_WRITTEN TASK_. Which rows below contain the word "perform", matching case exactly? Return each of those rows in full.
**********
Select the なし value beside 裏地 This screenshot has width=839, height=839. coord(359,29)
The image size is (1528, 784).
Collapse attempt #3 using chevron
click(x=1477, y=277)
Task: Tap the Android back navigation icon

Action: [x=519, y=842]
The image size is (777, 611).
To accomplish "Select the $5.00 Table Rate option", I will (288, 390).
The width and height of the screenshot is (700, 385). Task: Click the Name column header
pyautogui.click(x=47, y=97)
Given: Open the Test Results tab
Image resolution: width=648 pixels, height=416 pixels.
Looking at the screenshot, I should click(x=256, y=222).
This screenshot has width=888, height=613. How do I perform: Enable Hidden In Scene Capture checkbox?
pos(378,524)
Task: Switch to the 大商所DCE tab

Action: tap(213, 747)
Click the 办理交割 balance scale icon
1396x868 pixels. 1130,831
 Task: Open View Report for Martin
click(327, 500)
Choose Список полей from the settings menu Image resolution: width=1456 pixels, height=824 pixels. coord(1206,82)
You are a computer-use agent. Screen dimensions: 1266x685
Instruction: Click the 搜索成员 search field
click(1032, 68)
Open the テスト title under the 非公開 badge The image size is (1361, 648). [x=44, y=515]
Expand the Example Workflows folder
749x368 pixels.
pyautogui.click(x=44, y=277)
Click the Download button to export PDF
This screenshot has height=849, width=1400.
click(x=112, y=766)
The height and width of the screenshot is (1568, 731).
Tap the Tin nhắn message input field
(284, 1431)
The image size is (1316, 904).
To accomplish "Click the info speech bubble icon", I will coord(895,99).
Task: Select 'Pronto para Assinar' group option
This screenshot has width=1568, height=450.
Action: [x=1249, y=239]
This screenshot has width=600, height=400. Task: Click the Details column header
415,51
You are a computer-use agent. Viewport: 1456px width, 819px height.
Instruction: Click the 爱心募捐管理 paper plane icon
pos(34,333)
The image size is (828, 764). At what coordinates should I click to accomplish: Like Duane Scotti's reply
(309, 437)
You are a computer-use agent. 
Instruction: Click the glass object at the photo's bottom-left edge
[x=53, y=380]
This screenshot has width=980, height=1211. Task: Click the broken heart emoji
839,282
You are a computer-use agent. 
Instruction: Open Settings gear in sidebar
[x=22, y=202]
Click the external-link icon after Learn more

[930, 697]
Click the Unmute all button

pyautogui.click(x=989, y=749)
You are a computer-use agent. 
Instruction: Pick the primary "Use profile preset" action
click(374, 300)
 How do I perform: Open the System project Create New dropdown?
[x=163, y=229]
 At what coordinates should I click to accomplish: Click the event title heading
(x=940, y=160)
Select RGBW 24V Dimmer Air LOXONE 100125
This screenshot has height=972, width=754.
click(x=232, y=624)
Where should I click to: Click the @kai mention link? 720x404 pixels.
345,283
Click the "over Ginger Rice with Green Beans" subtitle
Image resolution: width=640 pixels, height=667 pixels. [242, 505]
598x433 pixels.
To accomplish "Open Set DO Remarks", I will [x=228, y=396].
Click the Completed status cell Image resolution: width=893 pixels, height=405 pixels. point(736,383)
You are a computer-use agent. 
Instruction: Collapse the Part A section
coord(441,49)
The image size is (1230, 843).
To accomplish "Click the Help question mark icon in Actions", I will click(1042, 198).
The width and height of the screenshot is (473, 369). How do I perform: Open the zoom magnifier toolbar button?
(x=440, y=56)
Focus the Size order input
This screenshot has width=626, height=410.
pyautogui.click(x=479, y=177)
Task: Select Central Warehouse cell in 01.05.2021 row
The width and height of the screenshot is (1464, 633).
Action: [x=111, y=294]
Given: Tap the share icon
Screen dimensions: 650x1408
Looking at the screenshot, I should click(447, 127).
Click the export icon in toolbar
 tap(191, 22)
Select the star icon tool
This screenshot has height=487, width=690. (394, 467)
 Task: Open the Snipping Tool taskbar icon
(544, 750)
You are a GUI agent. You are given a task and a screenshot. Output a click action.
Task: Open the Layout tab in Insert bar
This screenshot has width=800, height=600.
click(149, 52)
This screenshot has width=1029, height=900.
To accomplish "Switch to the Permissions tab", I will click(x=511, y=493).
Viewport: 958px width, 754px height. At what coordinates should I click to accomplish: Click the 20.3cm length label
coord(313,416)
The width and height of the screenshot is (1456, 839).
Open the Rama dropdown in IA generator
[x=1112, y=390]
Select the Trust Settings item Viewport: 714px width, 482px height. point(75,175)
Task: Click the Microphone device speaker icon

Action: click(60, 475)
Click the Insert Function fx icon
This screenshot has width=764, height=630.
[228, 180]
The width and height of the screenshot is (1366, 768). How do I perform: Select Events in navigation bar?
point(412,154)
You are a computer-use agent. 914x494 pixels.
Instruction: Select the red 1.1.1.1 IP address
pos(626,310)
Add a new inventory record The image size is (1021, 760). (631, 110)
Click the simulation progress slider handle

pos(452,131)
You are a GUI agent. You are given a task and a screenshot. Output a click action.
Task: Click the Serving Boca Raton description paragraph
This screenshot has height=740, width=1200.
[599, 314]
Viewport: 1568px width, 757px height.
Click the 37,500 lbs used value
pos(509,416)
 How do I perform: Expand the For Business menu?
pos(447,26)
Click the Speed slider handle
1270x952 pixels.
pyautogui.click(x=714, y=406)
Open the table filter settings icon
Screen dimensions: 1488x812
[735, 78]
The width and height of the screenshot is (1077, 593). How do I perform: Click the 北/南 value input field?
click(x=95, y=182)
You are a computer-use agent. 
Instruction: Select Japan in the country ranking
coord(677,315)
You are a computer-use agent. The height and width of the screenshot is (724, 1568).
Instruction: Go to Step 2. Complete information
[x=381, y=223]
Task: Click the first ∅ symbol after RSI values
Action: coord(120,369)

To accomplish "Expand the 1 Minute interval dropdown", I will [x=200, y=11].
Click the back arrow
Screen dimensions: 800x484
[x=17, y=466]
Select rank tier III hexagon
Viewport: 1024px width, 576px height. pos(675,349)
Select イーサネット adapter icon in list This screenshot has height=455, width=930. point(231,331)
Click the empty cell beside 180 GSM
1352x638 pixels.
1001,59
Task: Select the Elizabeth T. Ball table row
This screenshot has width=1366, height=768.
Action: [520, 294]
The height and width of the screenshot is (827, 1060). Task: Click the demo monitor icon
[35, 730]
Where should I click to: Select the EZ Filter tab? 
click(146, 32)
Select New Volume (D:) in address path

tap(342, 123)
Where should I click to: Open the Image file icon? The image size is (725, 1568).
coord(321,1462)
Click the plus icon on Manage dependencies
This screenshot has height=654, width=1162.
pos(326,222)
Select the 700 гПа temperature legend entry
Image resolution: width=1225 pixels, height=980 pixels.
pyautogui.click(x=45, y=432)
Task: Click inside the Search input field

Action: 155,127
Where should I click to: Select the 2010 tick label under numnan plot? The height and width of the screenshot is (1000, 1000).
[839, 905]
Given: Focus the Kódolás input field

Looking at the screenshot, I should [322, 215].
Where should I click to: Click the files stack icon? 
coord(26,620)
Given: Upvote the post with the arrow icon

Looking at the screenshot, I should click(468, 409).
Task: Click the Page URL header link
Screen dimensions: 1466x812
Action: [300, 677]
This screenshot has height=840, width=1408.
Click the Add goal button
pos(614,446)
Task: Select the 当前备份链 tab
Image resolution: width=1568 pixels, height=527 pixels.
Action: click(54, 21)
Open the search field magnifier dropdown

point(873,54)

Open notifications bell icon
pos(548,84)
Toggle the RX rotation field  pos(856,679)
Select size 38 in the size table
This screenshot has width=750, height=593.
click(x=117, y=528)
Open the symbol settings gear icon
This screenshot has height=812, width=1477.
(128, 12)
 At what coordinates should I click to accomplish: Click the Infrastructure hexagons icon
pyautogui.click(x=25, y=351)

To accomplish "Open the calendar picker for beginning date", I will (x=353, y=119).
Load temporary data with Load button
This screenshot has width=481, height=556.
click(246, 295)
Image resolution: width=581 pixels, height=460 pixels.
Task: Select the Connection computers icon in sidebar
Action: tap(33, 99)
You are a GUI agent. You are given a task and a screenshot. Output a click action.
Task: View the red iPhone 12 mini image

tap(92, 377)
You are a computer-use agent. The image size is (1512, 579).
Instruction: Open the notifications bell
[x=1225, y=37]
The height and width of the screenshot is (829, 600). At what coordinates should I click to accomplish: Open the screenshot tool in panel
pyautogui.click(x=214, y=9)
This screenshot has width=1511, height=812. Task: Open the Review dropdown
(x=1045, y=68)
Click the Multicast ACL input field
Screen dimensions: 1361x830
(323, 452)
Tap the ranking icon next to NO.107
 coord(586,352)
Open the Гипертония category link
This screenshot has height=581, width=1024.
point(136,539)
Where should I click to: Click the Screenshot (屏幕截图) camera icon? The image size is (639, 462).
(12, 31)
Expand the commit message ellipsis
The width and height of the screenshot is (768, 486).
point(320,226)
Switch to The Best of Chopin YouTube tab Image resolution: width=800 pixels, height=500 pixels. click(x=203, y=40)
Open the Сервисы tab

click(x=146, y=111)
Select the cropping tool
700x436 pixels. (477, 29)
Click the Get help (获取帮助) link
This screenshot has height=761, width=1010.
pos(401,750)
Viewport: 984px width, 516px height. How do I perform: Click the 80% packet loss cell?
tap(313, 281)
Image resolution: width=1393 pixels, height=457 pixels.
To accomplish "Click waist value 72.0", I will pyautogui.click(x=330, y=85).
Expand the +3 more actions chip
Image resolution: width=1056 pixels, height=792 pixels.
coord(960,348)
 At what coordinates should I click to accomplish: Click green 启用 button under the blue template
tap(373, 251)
**********
_WRITTEN ANSWER_.
This screenshot has width=888, height=613. How do I perform: Enable Hidden In Scene Capture checkbox?
 How do I perform: Open the System project Create New dropdown?
The width and height of the screenshot is (473, 369). How do I perform: Open the zoom magnifier toolbar button?
The width and height of the screenshot is (1366, 768). How do I perform: Select Events in navigation bar?
 How do I perform: Expand the For Business menu?
The width and height of the screenshot is (1077, 593). How do I perform: Click the 北/南 value input field?
Viewport: 984px width, 516px height. How do I perform: Click the 80% packet loss cell?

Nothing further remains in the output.